In Formula 17a, 17b or 17c, L ¹ to L ⁴ are each independently a single bond or a substituted or unsubstituted C1 to C6 alkylene group. According to claim 15,
A hard mask composition in which the aromatic ring-containing monomer is at least one selected from compounds represented by Chemical Formulas 17d to 17f:
[Formula 17d] [Formula 17e]

[Formula 17f]
A first step of forming a film to be etched on a substrate;
a second step of supplying the hard mask composition of claim 1 to an upper portion of the film to be etched to form a hard mask including a reaction product of the coating and heat treatment of the hard mask composition;
a third step of forming a photoresist layer on the hard mask;
a fourth step of forming a hard mask pattern including a reaction product of the coating and heat treatment of the hard mask composition using the photoresist layer as an etching mask; and
and a fifth step of etching the film to be etched using the hard mask pattern as an etching mask.
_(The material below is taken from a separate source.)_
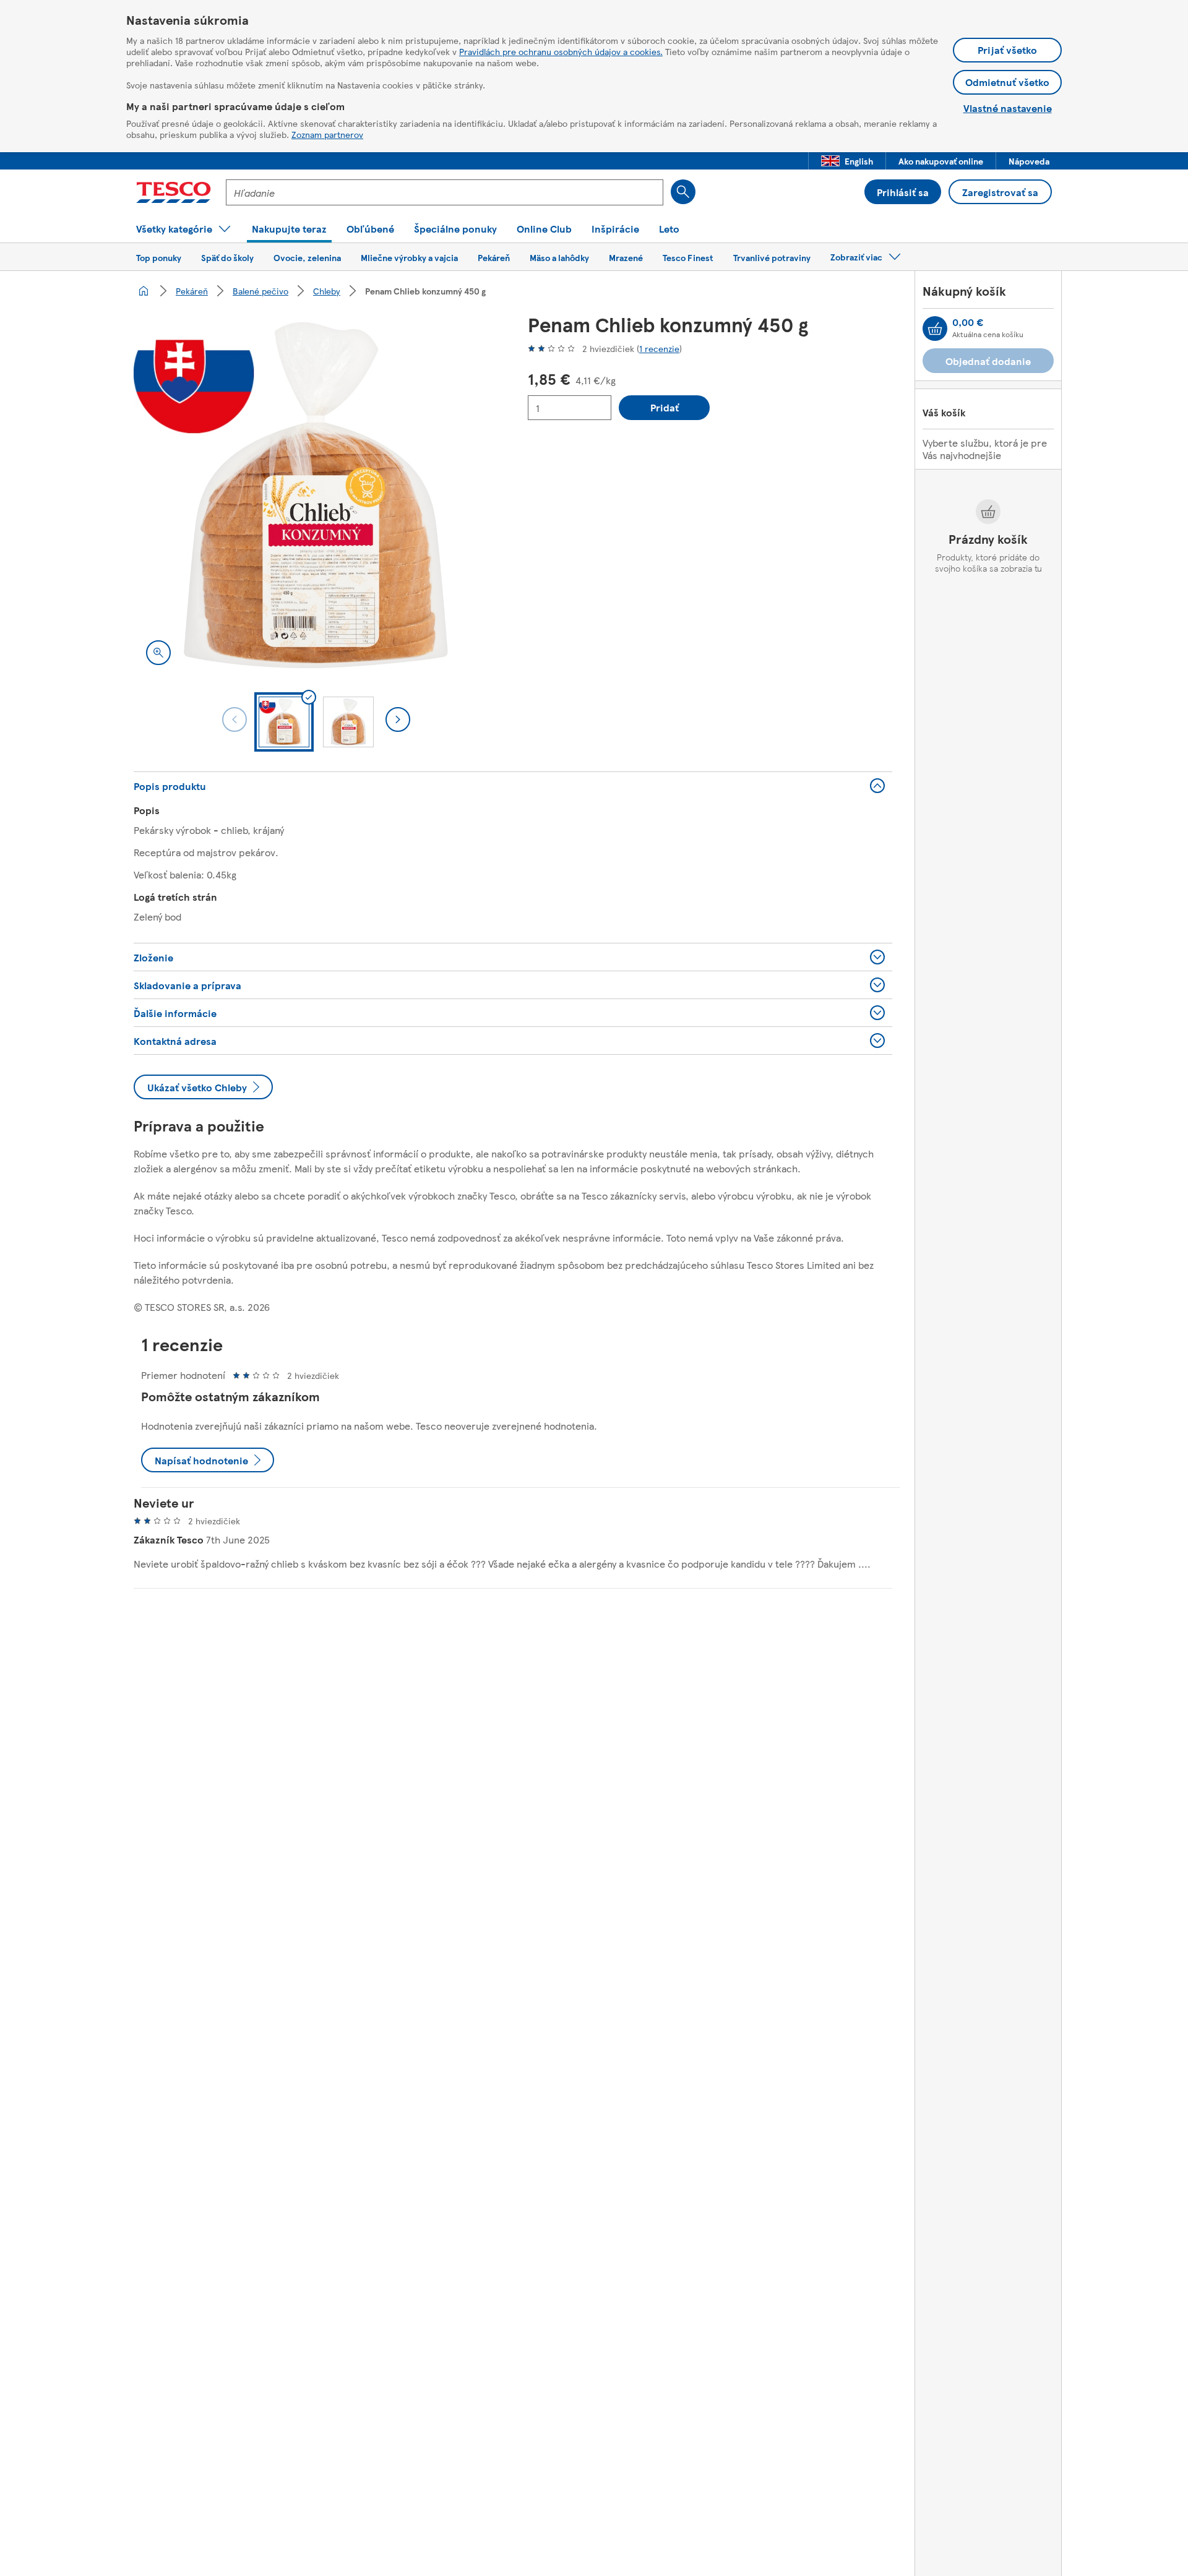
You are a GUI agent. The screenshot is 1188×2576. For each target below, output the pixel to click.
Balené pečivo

According to claim 19,
A method of forming a pattern in which heat treatment is performed during or after coating the hard mask composition on an upper portion of the film to be etched. According to claim 20,
The method of forming a pattern in which the heat treatment is carried out at a temperature of 1000 ° C or less. According to claim 19,
The hard mask composition supplied in the second step
It is prepared by mixing the complex represented by Formula 1 and a solvent; or
A method for forming a pattern prepared by mixing the composite represented by Formula 1 with at least one selected from two-dimensional carbon nanostructures, zero-dimensional carbon nanostructures, and precursors thereof, and a solvent. According to claim 19,
The method of forming a pattern having a thickness of the hard mask of 10 nm to 10,000 nm. A hard mask comprising a product obtained by coating and heat-treating the hard mask composition of claim 1. The method of claim 24,
The hard mask i) includes a complex represented by Formula 1, or
ii) A hard mask comprising a composite represented by Formula 1 below and at least one selected from a two-dimensional carbon nanostructure, a zero-dimensional carbon nanostructure, and derivatives thereof:
[Formula 1]

In Formula 1, X is C(R ₁₁ ) or N,
R ₁ 내지 R ₈ 및 R ₁₁ 은 서로 독립적으로 수소, 치환 또는 비치환된 C1-C20 알킬기, 치환 또는 비치환된 C1-C20 알콕시기, 치환 또는 비치환된 C2-C20 알케닐기, 치환 또는 비치환된 C2-C20 알키닐기, 치환 또는 비치환된 C6-C20 아릴기, 치환 또는 비치환된 C6-C20 아릴옥시기, 치환 또는 비치환된 C2-C20 헤테로아릴기, 치환 또는 비치환된 C2-C20 헤테로아릴옥시기, 치환 또는 비치환된 C4-C20 탄소고리기, 치환 또는 비치환된 C4-C20 탄소고리옥시기, 치환 또는 비치환된 C2-C20 헤테로고리기, 할로겐 원자, 시아노기, 하이드록시기, 이미드기, 카르보닐기, 에폭시기, 에폭시기 함유 작용기, -C(=O)R, -C(=O)NH ₂ ,-C(=O)OR, -(CH ₂ ) _n COOH(n=1 내지 10의 정수임) 및 -N(R ₉ )(R ₁₀ )중에서 선택되고, 또는 R ₁ 및 R ₂ , R ₃ 및 R ₄ , R ₅ 및 R ₆ , R ₇ 및 R ₈ 은 서로 독립적으로 연결되어 고리를 형성할 수 있고,
R is hydrogen, C1-C20 alkyl group, C2-C20 alkenyl group, C2-C20 alkynyl group, C6-C20 aryl group, C2-C20 heteroaryl group, or C2-C20 heteroaryloxy group,
R ₉ and R ₁₀ are each independently hydrogen, a C1-C20 alkyl group, a C2-C20 alkenyl group, a C2-C20 alkynyl group, a C6-C20 aryl group, a C2-C20 heteroaryl group, or a C2-C20 heteroaryloxy group;
M is selected from elements of groups 2 to 11 and 14 or oxides thereof.